Concerns over cyber-security issues are increasingly growing within the auto industry, as more and more automakers are developing all sorts of smartphone application to remotely access many of the cars’ features. The technology and the trend cannot be stopped, but neither are the hackers, specialists say. These days, you can play from the distance with many functions, such as unlocking the car, open the boot, start the car or set the clime control. Nissan is one of those automakers which allows Leaf’s owner to remotely make some adjustments, through a simpler smart application called NissanConnect EV. However, it seems the app is vulnerable to hackers, as cyber-security research Troy Hunt recently discovered, disclosing the vulnerabilities on his website.
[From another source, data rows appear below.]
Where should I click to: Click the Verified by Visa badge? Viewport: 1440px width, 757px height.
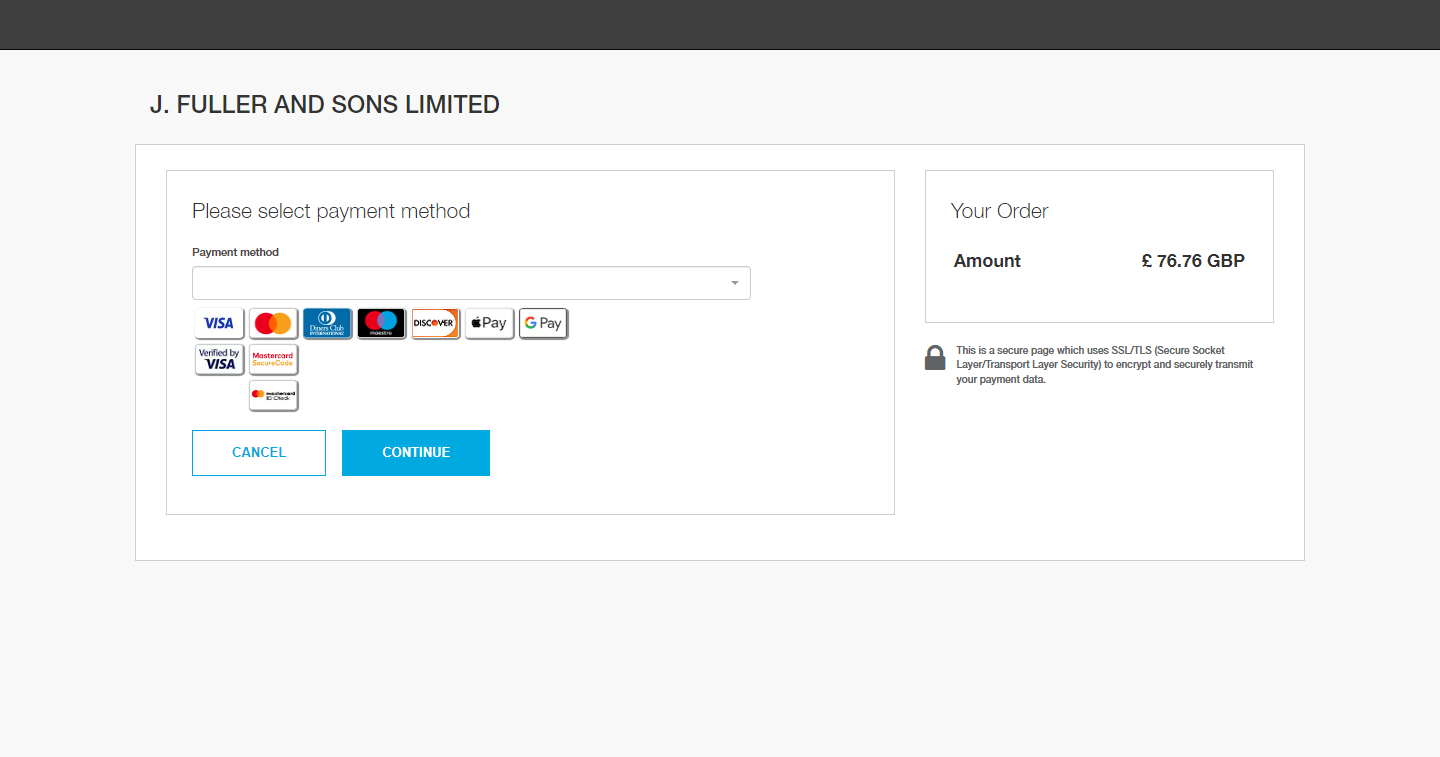pos(219,359)
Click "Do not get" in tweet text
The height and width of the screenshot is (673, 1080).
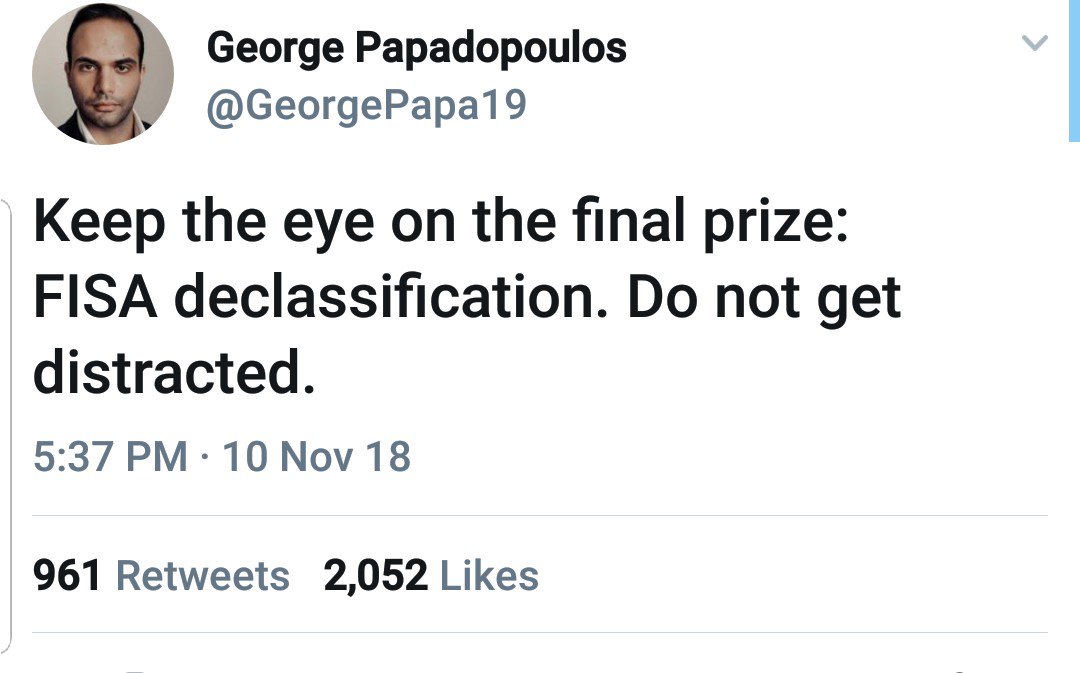click(x=764, y=298)
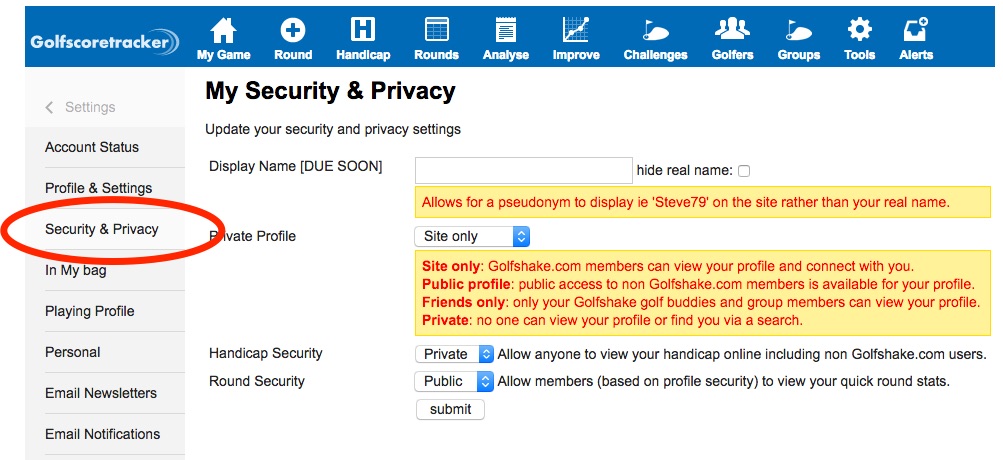Open the Golfers people icon
The width and height of the screenshot is (1003, 460).
coord(732,30)
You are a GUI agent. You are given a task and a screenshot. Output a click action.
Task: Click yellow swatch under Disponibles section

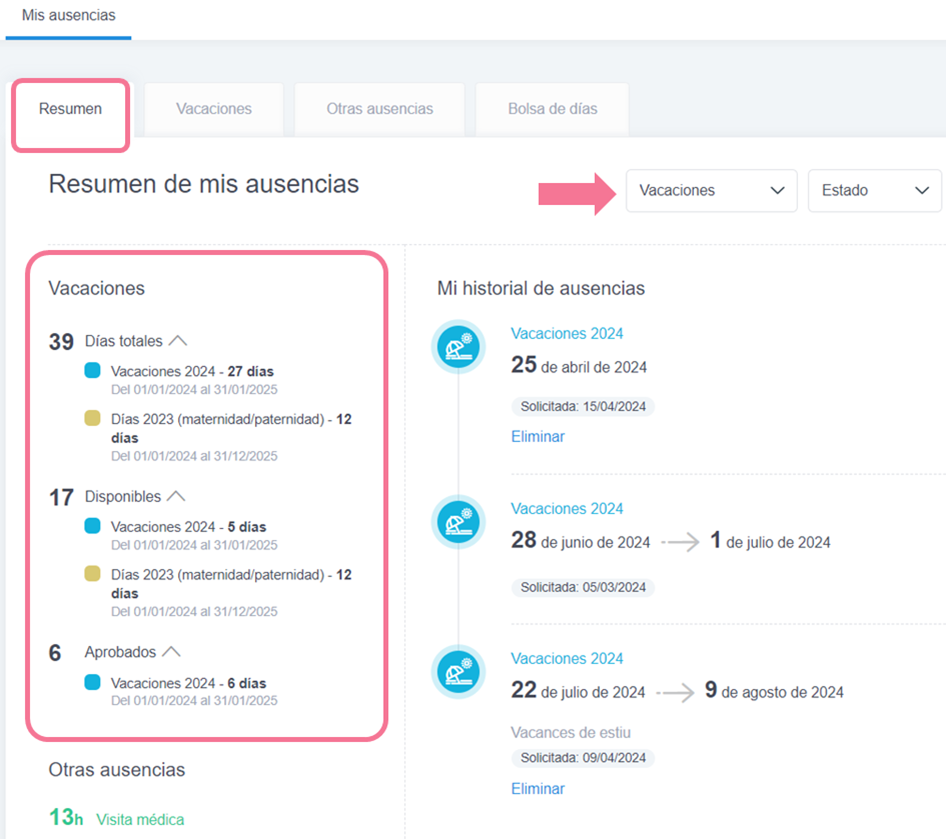pos(93,574)
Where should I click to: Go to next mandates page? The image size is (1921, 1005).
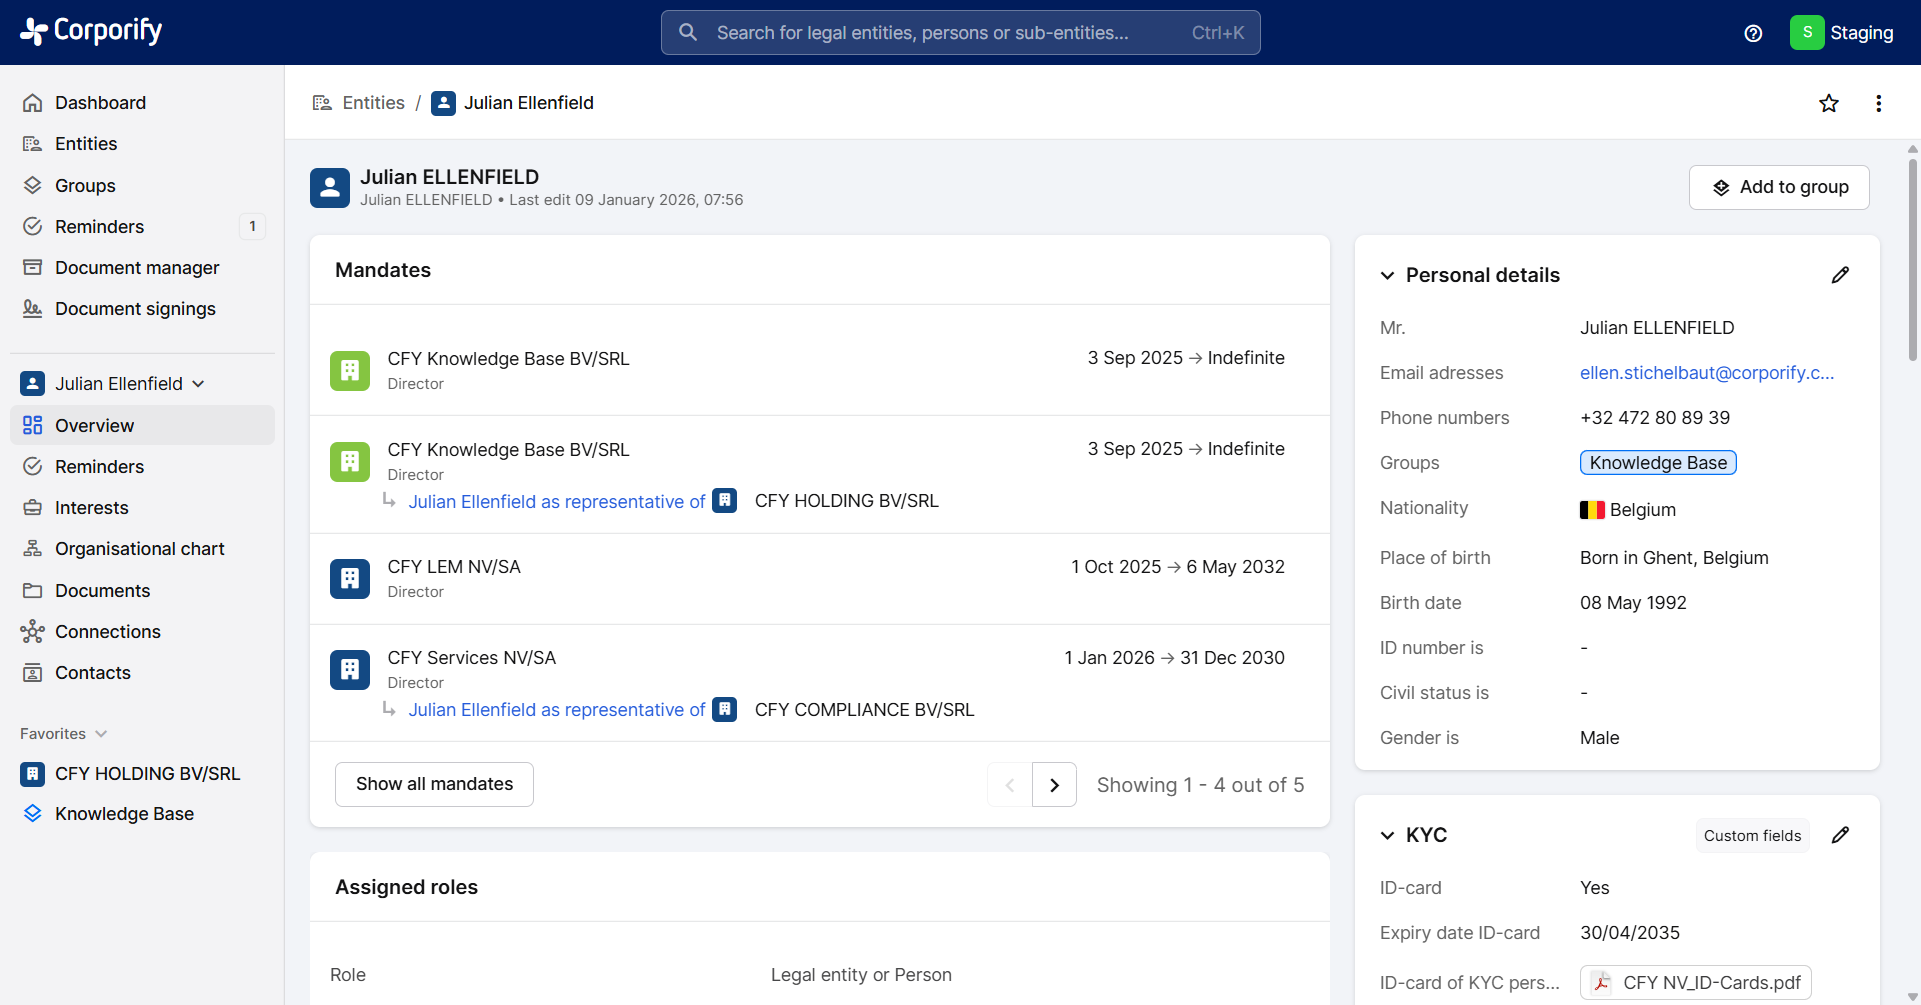(1054, 785)
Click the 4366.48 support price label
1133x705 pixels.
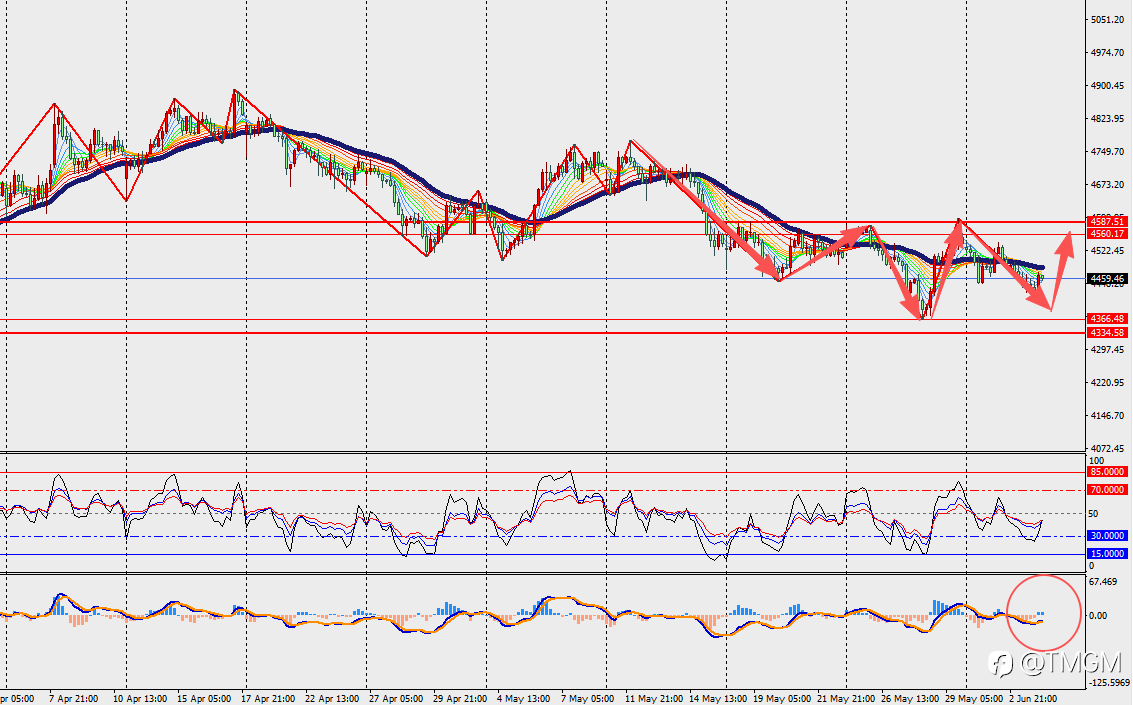[1107, 319]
He said that by knowing the car’s vehicle identification number, or VIN, outsiders could turn on the climate control, control the charging or access some private information, such as trip data, and see where the driver has been.
“Being able to remotely turn on the AC for a car might not seem like a problem, but this could put a significant drain on the battery over a period of time as the attacker can keep activating it,” Hunt wrote. “Fortunately, the Nissan Leaf doesn’t have features like remote unlock or remote start, like some vehicles from other manufacturers do, because that would be a disaster with what’s been uncovered,” he added.
Nissan confirmed Hunt’s findings and said it temporally disabled the app. “We apologize for the disappointment caused to our Nissan Leaf customers who have enjoyed the benefits of our mobile apps,” a Nissan spokesperson said. “However, the quality and seamless operation of our products is paramount. We’re looking forward to launching updated versions of our apps very soon.”